3.8 Multiple commands syntax

There are several methods to specify multiple commands in a sed program.

Using newlines is most natural when running a sed script from a file (using the -f option).

On the command line, all sed commands may be separated by newlines. Alternatively, you may specify each command as an argument to an -e option:

$ seq 6 | sed '1d
3d
5d'
2
4
6

$ seq 6 | sed -e 1d -e 3d -e 5d
2
4
6

A semicolon (‘;’) may be used to separate most simple commands:

$ seq 6 | sed '1d;3d;5d'
2
4
6

The {,},b,t,T,: commands can be separated with a semicolon (this is a non-portable GNU sed extension).

$ seq 4 | sed '{1d;3d}'
2
4

$ seq 6 | sed '{1d;3d};5d'
2
4
6

Labels used in b,t,T,: commands are read until a semicolon. Leading and trailing whitespace is ignored. In the examples below the label is ‘x’. The first example works with GNU sed. The second is a portable equivalent. For more information about branching and labels see Branching and flow control.

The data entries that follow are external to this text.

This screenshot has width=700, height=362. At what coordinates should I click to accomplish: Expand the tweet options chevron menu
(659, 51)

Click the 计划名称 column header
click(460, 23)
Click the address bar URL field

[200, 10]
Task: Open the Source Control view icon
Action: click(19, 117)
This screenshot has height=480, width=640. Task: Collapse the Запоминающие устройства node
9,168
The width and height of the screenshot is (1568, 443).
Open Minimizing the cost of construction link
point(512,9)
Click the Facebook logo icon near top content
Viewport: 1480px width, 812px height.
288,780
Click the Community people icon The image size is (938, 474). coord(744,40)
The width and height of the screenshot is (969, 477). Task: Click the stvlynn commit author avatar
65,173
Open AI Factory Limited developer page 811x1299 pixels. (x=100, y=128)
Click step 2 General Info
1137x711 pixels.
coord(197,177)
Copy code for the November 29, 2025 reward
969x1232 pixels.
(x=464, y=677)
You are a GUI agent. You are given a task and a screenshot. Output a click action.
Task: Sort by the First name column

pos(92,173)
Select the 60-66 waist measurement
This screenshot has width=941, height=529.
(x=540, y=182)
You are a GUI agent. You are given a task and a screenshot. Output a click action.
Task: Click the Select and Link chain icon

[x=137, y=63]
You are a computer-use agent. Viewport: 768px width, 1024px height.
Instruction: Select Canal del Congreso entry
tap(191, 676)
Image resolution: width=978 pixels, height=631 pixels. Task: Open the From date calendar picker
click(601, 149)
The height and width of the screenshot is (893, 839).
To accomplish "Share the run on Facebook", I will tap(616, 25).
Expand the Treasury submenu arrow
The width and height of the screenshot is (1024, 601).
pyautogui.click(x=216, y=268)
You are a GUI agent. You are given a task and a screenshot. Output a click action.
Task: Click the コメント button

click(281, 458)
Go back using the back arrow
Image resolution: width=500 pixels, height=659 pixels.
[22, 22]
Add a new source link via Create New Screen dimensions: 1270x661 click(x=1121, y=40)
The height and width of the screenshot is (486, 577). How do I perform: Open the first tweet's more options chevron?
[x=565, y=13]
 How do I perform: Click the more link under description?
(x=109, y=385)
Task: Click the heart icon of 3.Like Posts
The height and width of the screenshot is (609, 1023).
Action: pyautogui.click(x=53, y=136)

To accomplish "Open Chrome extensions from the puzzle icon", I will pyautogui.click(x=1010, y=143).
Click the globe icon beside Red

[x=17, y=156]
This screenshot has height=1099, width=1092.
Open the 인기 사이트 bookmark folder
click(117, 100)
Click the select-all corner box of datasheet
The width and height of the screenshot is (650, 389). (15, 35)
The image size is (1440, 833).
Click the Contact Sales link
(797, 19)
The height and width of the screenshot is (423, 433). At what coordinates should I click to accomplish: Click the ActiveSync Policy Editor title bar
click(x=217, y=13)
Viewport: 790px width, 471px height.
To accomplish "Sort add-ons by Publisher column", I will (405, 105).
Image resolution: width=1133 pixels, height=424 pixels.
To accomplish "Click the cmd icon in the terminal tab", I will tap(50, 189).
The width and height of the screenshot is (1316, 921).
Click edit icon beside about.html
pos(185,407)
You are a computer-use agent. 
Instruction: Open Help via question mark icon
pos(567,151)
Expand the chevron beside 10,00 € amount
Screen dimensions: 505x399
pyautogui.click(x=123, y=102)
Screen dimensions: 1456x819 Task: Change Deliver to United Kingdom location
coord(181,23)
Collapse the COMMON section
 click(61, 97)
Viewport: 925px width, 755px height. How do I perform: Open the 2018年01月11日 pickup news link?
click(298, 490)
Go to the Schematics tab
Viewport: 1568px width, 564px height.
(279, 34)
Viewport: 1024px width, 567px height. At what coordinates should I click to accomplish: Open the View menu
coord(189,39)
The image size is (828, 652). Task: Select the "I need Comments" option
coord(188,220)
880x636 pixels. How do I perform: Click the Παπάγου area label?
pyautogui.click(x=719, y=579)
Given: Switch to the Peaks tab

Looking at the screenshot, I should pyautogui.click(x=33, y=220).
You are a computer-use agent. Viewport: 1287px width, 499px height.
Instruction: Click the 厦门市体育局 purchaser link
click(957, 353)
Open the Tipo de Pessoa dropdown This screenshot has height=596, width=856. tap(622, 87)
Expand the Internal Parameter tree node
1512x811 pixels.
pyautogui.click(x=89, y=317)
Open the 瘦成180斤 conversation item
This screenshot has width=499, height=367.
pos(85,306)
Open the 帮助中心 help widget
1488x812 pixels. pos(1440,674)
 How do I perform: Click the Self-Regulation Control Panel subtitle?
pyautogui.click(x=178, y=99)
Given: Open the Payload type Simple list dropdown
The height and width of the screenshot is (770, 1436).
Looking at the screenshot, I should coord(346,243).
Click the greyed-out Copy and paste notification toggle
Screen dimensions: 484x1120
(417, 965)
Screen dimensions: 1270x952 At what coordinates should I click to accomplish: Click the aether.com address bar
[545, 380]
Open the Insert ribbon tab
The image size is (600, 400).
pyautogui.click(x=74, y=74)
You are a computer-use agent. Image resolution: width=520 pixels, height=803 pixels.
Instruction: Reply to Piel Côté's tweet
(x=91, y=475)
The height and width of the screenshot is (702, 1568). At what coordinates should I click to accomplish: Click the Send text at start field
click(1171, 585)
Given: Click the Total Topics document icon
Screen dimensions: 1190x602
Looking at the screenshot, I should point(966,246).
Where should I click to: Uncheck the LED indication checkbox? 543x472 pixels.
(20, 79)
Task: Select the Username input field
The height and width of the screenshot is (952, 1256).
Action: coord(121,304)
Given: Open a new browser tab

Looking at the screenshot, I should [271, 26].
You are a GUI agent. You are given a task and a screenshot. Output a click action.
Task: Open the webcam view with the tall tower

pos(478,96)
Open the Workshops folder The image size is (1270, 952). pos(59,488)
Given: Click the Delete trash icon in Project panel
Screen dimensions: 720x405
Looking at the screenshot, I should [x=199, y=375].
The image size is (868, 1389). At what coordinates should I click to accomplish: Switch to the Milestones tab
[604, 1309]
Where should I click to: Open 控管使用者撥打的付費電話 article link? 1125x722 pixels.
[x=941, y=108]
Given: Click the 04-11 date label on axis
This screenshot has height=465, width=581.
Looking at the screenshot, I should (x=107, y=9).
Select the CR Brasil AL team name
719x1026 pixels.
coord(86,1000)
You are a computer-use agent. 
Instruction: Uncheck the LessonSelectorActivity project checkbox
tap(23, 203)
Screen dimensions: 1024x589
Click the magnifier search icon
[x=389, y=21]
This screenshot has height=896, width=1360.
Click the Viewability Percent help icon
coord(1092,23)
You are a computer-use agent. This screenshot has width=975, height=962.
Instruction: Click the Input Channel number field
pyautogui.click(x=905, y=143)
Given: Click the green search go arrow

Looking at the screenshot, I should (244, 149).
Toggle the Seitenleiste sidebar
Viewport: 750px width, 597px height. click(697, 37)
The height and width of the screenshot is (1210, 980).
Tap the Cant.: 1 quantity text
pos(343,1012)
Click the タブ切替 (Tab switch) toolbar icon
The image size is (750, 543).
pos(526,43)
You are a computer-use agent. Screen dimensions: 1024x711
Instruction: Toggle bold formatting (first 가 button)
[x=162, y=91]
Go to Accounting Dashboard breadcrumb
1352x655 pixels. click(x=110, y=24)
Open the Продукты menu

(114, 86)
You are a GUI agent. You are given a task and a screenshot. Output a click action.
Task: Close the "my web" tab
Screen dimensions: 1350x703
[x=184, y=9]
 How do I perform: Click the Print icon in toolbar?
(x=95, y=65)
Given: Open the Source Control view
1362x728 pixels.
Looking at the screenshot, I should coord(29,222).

$ seq 3 | sed '/1/b x ; s/^/=/ ; :x ; 3d'
1
=2

$ seq 3 | sed -e '/1/bx' -e 's/^/=/' -e ':x' -e '3d'
1
=2

3.8.1 Commands Requiring a newline

The following commands cannot be separated by a semicolon and require a newline:

a,c,i (append/change/insert)

All characters following a,c,i commands are taken as the text to append/change/insert. Using a semicolon leads to undesirable results:

$ seq 2 | sed '1aHello ; 2d'
1
Hello ; 2d
2

Separate the commands using -e or a newline:

$ seq 2 | sed -e 1aHello -e 2d
1
Hello

$ seq 2 | sed '1aHello
2d'
1
Hello

Note that specifying the text to add (‘Hello’) immediately after a,c,i is itself a GNU sed extension. A portable, POSIX-compliant alternative is:

$ seq 2 | sed '1a\
Hello
2d'
1
Hello
# (comment)

All characters following ‘#’ until the next newline are ignored.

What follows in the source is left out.